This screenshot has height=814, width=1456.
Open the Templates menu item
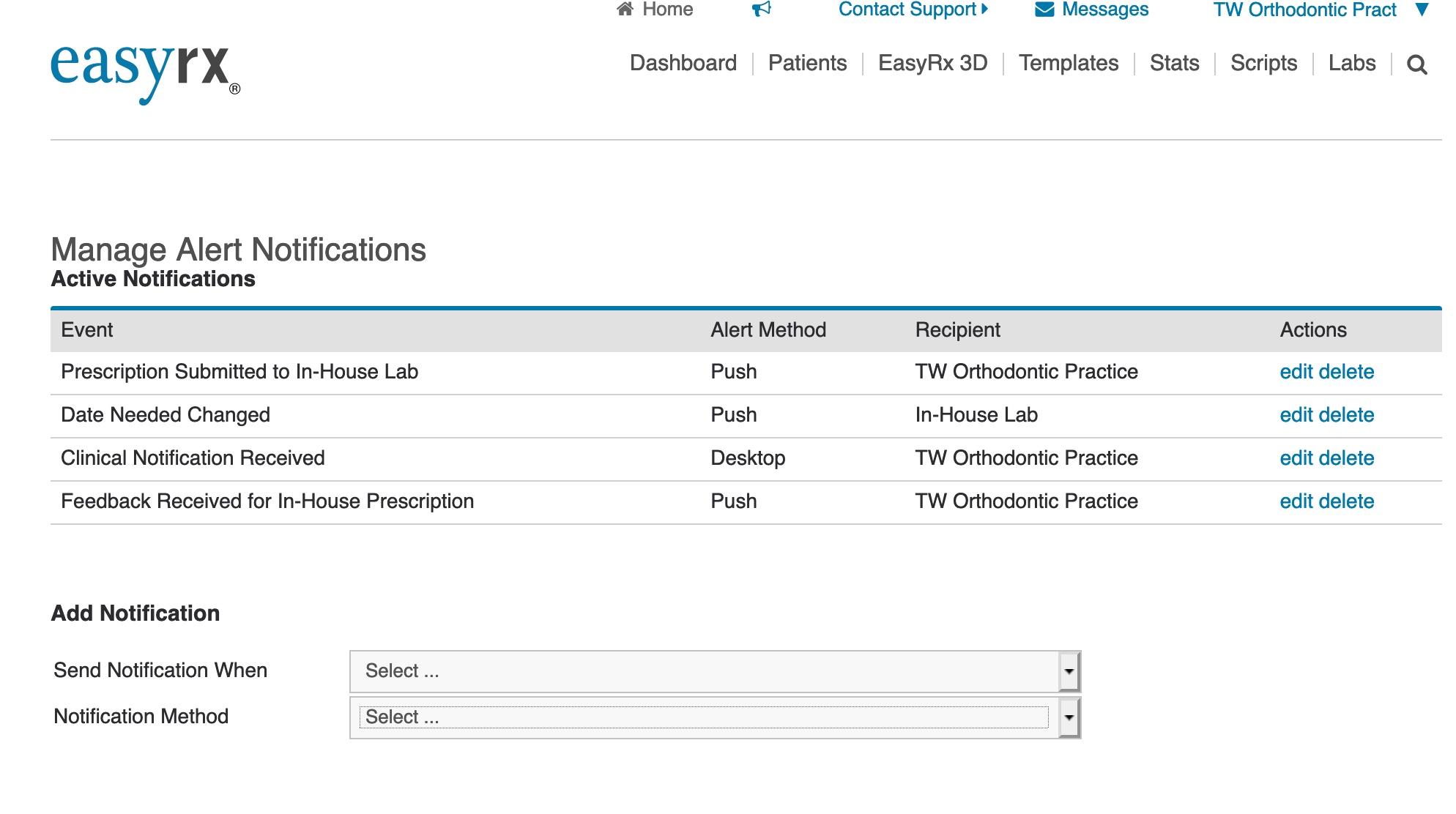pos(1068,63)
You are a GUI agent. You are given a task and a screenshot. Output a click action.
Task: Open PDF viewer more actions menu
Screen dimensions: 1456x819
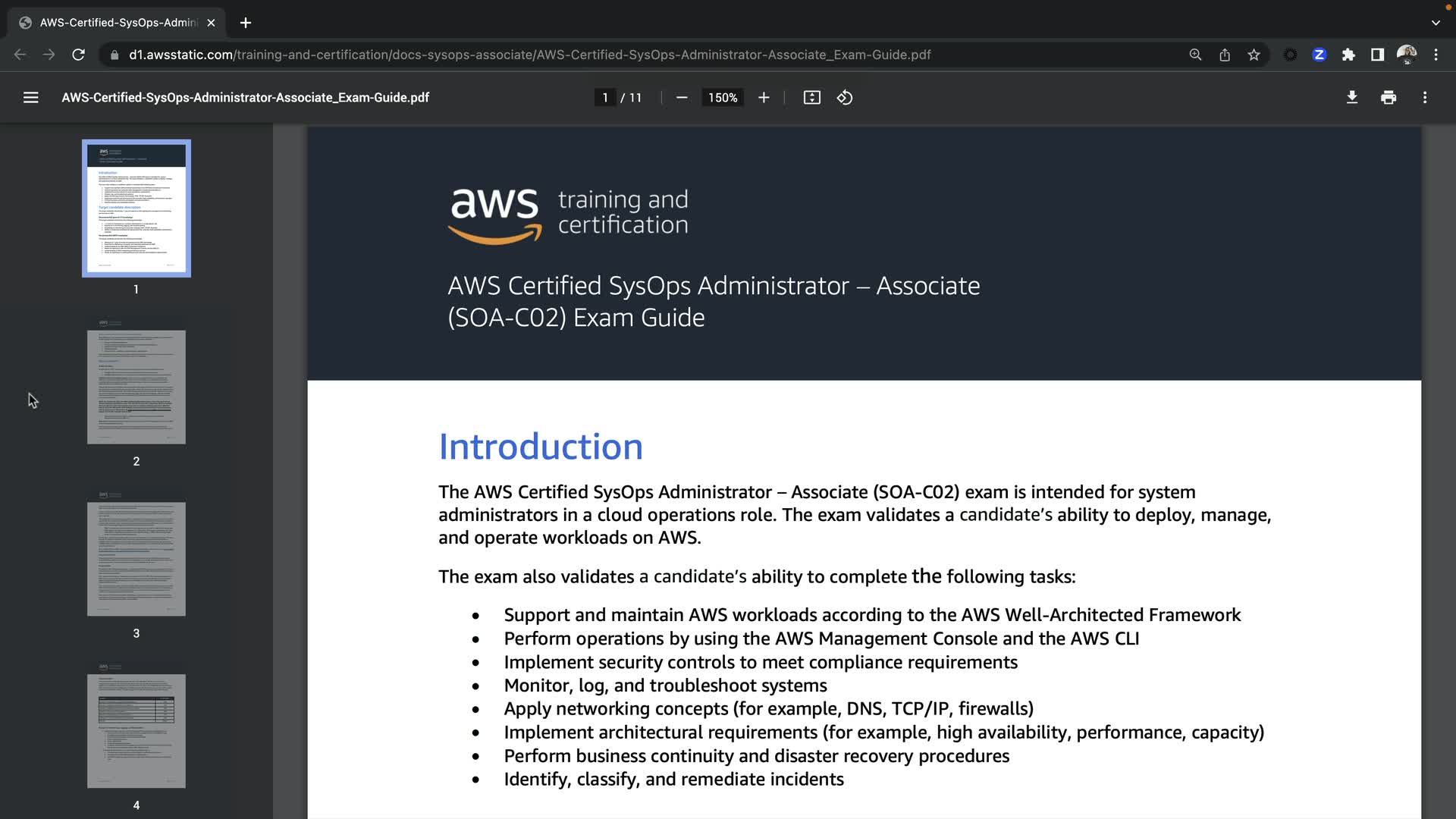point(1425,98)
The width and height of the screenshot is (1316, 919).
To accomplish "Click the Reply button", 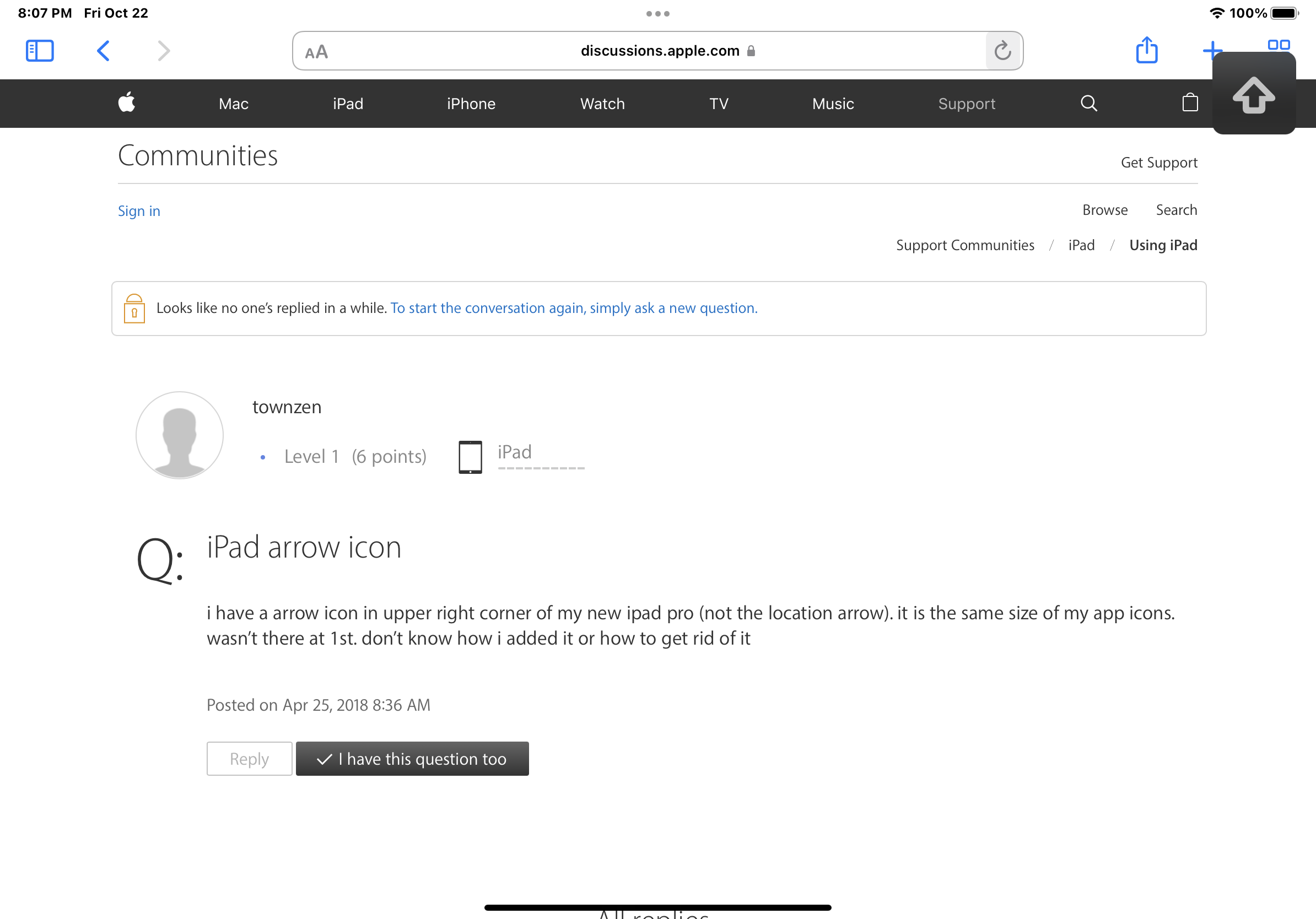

--- --- ---

=== PROBLEM TO WORK ON ===
Copy out each line of the records above that includes "width".

=== RESPONSE TO THE TASK ===
This screenshot has height=814, width=1456.
The width and height of the screenshot is (1316, 919).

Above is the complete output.